Poderia Judas desempenhar um papel essencial na Igreja? Só Deus saberá. A proximidade a Jesus, como um dos discípulos mais chegados, deixa-nos entrever que, tal como Pedro, apesar da traição, poderia ser um dos esteios da Igreja nascente. Pedro arrependeu-se e chorou copiosamente a traição (cf. Mt 26, 69-76). Jesus tinha preparado os discípulos para os tempos adversos que estavam para chegar. Pedro foi capaz de se deixar converter pela ternura e pela misericórdia de Deus. Judas, ao invés, deixou-se roer pela culpa. Arrependeu-se, mas não superou a culpa.
“Então Judas, ao ver que Ele tinha sido condenado, arrependendo-se, devolveu as trinta moedas de prata aos chefes dos sacerdotes e aos anciãos, dizendo: «Pequei, ao entregar sangue inocente». Mas eles disseram: «Que temos nós com isso? É lá contigo». Então ele, depois de atirar as moedas para o templo, afastou-se e foi enforcar-se” (Mt 27, 3-6).
Não sabemos o “diálogo” de Judas com Deus. No alto da Cruz, o bom ladrão, no último instante, ganhou o Céu: hoje mesmo estarás Comigo no Paraíso! Acerca de Judas, somente Deus sabe. O Concílio de Trento define que quem afirmar que Judas foi para o Inferno seja declarado anátema, ficando fora da comunhão da Igreja. O enforcamento poderá ser expressão do desespero – Judas reconhece o mal feito, mas não há nele luz/humildade/discernimento suficiente para corrigir, como fez Pedro – ou pressa em chegar junto de Jesus. Ao matar-se, Judas juntar-se-á rapidamente ao Seu Mestre e Senhor.

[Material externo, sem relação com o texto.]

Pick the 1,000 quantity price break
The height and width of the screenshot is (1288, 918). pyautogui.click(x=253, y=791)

A biografia de alguns santos – são Paulo, santo Inácio de Antioquia, santa Teresa do Menino Jesus, santa Eufémia – evidenciam a valentia diante da morte, pois esta permitirá rapidamente o encontro definitivo com Jesus.

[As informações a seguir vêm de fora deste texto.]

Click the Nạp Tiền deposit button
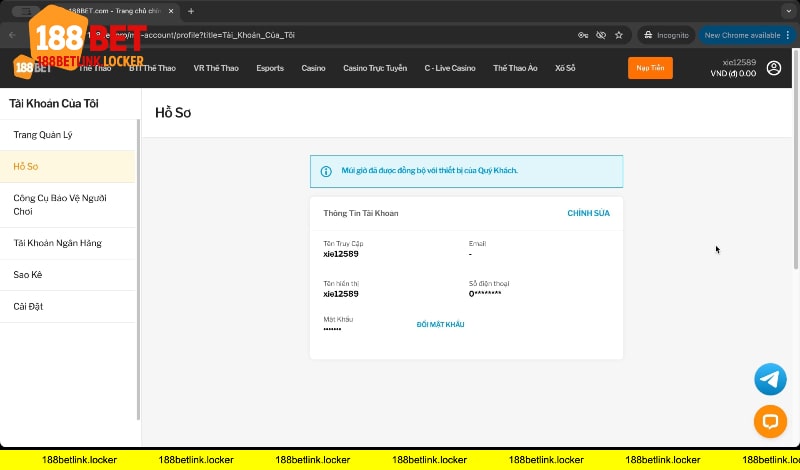 pyautogui.click(x=650, y=68)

Orígenes, baseando-se no final do Evangelho de Mateus, defende que “quando Judas se deu conta do que tinha feito, apressou-se a suicidar-se, esperando encontrar-se com Jesus no mundo dos mortos, e ali, com a alma a nu, pedir-lhe perdão” (Ariel Valdés). Segundo Valdés, sacerdote argentino, “Judas era um homem nacionalista e violento, com sonhos de poder e de grandeza. E não tinha a menor dúvida que o seu amigo Jesus poderia tornar esse sonho realidade”.

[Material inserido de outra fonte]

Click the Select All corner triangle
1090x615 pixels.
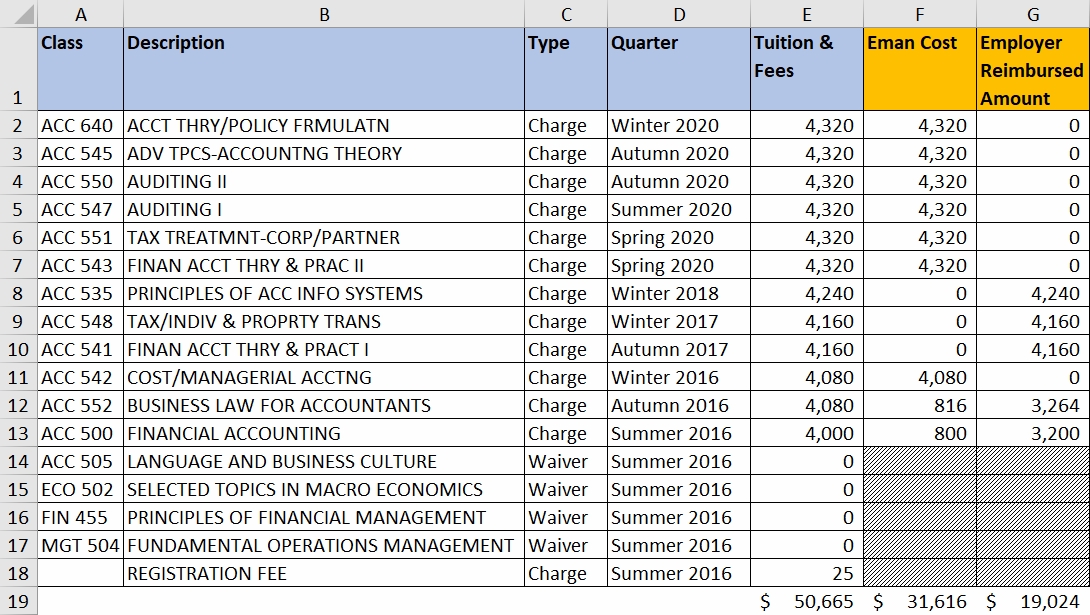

Foi escolhido por Jesus, tornou-se um dos seus discípulos mais próximos, responsável pela bolsa comum, todos confiam nele, só que nos últimos instantes, precipitou-se. Jesus repreendera Pedro: passa para trás de Mim, satanás! Também Judas terá querido ultrapassar o Mestre e obrigá-l’O a agir rapidamente e com violência. Os evangelhos enformam Judas com muitos epítetos negativos, mas percebe-se como era uma pessoa confiável. Não foi por ganância que entregou Jesus. Aliás, os evangelhos, à exceção do de são Mateus, deixam perceber que a decisão de Judas antecede a compensação que os chefes dos sacerdotes e anciãos decidem dar-lhe. Trinta moedas de prata, porém, é uma importância irrisória, o valor de um escravo. Um mau negócio.
No decorrer da Última Ceia, Jesus lavou os pés aos discípulos. Também a Judas lhe lavou os pés. Pedro resiste a esta atitude escrava de Jesus. Talvez Judas lhe custasse ainda mais a ver como o Mestre Se sujeitava a ser o último, a fazer-se servo de todos. Como era possível que o Filho de Deus não tivesse uma atitude de majestade, poder, esplendor. Jesus venceu as tentações, mas Judas, como os demais, acha que o Mestre se deveria impor.
Que podemos aprender com Judas? Por exemplo, a proximidade com Jesus, mas igualmente a opção pela verdade e pelo amor, pelo serviço, pelo abaixamento. Não basta estar perto, é preciso escutar a voz e o coração do Mestre. O discípulo amado de Jesus, que havemos de ser todos, inclina o ouvido para o coração de Jesus. Para assegurar um seguimento autêntico, e o envio, Jesus questiona: “Pedro, tu amas-me mais do que todos?”
Não basta arrepender-se do mal feito, é urgente converter-se, convergir para Cristo, procurando realizar, não a própria, mas a vontade de Deus.
Pe. Manuel Gonçalves, in Voz de Lamego, ano 94/17, n.º 4745, de 6 de março 2024.